§ Ketentuan Latihan: Menurut bacaan tentang pencegahan pencurian kas, apa dua bentuk kas yang ada di setiap perusahaan?

§ Bacaan Latihan:
================

Mencegah pencurian atau penggelapan kas selalu menjadi tantangan berat bagi setiap perusahaan—terutama yang berskala kecil dan menengah dimana unsur kepercayaan (terhadap staf) lebih dominan dibandingkan sistim pengendalian internnya. Diantara semua aset perusahaan, kas adalah yang paling rawan terhadap tindak pencurian/penggelapan, karena paling ringkas dan mudah luput dari pengawasan.

Ada 2 bentuk kas dalam setiap perusahaan, yaitu: Kas Kecil (Petty Cash) dan Kas Bank (Checking Account). Dan kedua-duanya berisiko tinggi terhadap tindak pencurian dan penggelapan—petty cash yang dicuri fisik uangnya, sedangkan kas bank ceknya dicairkan lalu uangnya diambil. Untuk itu kedua-duanya memerlukan pengawasan secara khusus.
Berikut ini adalah tehnik yang saya rekomendasikan untuk mencegah pencurian atau penggelapan kas di dalam perusahaan

Teknik mencegah Pencurian(penggelapan) Petty cash

Kas kecil atau yang biasa disebut ‘Petty Cash’ jumlahnya memang kecil, tetapi bukan berarti bebas dari risiko pencurian (penggelapan). Tidak ada alasan untuk tidak melakukan pengawasan atau kontrol yang serius. Berikut adalah tehnik pengawasan yang saya rekomendasikan (untuk perusahaan berskala kecil hingga menengah):

  1. Batasi penggunaan petty cash, Meskipun petty cash digunakan untuk belanja dan pembayaran dalam jumlah kecil, pada prakteknya sering kali menjadi semakin besar. Jika terus dibiarkan, lama-lama setiap permintaan belanja akan minta tunai untuk alasan kepraktisan. Untuk itu perlu ditegaskan jumlah maksimal penggunaan petty cash per request. Misalnya: pengeluaran atau pembayaran menggunakan petty cash maksimal berjumlah Rp 300,000. Sedangkan pengeluaran yang lebih besar dari Rp 300,000 harus menggunakan kas bank.

================

§ Baris yang Tersedia:

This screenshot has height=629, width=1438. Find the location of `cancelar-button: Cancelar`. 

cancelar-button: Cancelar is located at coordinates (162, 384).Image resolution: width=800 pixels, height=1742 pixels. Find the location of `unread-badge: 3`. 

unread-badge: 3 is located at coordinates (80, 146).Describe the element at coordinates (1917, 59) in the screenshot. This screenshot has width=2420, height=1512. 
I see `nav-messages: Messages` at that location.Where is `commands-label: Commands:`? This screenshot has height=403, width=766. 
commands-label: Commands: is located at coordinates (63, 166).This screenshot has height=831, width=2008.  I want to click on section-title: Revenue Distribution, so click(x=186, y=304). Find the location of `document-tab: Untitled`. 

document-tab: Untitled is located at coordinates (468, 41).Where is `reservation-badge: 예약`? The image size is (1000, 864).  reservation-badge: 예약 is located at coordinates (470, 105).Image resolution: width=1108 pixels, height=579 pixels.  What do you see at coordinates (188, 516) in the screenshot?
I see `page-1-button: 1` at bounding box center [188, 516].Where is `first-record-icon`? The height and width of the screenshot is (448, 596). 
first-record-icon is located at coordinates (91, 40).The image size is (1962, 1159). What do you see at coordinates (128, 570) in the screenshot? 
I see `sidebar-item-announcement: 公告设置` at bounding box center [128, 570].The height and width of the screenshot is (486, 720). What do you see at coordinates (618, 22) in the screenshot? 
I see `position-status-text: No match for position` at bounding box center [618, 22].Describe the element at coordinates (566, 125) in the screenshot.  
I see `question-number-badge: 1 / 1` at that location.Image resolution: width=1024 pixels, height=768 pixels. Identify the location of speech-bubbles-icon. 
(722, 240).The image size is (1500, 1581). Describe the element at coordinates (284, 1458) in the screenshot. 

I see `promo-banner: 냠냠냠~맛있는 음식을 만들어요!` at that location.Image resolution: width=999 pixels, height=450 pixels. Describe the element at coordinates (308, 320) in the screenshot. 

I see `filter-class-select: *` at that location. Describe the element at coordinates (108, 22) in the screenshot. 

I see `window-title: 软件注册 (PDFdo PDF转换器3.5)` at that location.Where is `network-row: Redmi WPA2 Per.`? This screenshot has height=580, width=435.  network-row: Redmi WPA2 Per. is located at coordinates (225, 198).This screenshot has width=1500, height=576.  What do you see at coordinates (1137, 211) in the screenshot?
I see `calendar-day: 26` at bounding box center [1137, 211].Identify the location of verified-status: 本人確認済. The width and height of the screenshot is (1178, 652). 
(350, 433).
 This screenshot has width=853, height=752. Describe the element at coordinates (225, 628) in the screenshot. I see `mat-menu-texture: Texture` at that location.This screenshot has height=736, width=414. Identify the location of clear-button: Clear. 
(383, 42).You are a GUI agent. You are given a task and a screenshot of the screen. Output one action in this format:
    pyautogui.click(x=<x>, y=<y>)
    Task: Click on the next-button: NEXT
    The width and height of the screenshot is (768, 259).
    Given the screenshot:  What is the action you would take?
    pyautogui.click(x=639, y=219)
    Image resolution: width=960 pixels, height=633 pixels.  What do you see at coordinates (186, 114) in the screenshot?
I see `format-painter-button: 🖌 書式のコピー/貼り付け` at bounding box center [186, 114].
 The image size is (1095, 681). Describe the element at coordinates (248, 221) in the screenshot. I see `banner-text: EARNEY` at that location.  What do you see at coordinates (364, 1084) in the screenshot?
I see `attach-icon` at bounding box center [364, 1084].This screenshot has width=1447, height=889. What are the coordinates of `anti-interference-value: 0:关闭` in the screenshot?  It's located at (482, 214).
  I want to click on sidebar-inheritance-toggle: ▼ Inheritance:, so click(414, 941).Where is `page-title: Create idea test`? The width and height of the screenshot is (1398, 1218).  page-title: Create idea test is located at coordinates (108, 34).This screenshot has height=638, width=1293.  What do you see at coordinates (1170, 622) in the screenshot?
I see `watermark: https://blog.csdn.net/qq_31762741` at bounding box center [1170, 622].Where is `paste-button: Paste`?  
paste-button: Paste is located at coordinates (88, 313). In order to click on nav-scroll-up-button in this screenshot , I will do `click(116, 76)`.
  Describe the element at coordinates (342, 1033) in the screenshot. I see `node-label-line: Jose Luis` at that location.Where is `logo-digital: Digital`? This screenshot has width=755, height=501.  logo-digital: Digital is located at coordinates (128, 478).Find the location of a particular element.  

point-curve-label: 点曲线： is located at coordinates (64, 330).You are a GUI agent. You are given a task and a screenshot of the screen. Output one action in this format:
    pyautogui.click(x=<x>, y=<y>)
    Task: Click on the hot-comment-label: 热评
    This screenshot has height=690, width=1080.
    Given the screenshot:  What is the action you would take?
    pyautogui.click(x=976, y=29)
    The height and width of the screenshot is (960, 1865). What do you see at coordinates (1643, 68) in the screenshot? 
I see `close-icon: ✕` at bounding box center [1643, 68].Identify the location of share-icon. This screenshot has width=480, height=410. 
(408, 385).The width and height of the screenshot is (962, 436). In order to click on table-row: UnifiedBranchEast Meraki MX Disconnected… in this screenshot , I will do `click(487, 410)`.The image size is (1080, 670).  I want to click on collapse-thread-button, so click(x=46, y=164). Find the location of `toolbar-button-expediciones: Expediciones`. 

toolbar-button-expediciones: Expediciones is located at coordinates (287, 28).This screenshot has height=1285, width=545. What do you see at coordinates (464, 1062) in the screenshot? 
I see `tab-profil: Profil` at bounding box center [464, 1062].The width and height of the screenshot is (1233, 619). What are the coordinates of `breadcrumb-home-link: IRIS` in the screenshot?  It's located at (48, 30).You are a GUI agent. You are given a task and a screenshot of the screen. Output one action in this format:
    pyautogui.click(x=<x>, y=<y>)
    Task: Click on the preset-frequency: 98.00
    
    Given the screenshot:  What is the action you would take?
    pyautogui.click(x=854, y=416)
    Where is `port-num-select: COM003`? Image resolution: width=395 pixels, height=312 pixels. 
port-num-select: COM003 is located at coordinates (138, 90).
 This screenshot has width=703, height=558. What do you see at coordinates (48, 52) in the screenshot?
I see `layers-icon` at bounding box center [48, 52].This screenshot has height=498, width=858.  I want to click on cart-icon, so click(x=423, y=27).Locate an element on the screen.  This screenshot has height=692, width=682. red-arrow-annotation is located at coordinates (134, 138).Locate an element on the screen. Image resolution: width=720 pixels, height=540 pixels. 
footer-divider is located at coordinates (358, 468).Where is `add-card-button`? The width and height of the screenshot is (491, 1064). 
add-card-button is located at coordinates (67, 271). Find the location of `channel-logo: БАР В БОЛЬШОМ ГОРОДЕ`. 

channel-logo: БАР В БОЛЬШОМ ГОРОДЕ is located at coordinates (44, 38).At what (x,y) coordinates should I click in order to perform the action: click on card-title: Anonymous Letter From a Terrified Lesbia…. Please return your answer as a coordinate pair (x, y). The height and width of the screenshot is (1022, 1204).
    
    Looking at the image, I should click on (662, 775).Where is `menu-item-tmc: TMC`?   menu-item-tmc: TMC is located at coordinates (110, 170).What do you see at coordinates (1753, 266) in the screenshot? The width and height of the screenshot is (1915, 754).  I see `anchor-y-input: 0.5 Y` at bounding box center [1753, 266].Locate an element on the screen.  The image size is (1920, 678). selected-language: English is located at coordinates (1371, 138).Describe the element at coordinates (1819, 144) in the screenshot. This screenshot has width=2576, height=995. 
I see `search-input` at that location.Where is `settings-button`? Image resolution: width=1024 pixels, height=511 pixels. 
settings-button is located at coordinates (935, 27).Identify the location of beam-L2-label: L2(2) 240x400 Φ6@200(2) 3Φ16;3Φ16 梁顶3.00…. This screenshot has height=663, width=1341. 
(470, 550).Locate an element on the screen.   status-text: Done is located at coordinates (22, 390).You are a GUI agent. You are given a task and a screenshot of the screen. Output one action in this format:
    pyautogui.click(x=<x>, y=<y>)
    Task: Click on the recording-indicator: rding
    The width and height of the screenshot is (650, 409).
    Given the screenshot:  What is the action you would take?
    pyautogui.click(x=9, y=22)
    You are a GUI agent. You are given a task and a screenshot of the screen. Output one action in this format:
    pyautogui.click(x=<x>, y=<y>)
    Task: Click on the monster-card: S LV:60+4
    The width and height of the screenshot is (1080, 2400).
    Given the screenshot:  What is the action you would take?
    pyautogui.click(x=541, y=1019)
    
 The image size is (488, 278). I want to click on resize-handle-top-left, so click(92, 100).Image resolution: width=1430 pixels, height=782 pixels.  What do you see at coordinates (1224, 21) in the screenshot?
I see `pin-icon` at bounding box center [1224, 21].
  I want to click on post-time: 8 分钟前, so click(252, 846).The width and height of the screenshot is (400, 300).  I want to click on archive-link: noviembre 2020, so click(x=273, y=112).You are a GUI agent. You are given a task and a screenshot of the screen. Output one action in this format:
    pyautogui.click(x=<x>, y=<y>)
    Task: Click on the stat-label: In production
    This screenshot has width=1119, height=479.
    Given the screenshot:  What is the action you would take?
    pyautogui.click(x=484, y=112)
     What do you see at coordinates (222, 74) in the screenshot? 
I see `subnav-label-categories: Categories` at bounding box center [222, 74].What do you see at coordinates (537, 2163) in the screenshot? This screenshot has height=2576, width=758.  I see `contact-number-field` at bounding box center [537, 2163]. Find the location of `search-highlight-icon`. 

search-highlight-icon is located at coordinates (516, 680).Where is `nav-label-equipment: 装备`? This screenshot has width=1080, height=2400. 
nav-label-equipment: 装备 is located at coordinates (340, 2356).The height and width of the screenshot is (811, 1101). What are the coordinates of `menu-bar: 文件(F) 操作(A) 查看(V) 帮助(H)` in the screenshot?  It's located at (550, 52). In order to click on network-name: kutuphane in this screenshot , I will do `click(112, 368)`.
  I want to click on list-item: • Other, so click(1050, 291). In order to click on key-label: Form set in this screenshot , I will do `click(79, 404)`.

================

§ Hasil Latihan: Kas Kecil (Petty Cash) dan Kas Bank (Checking Account).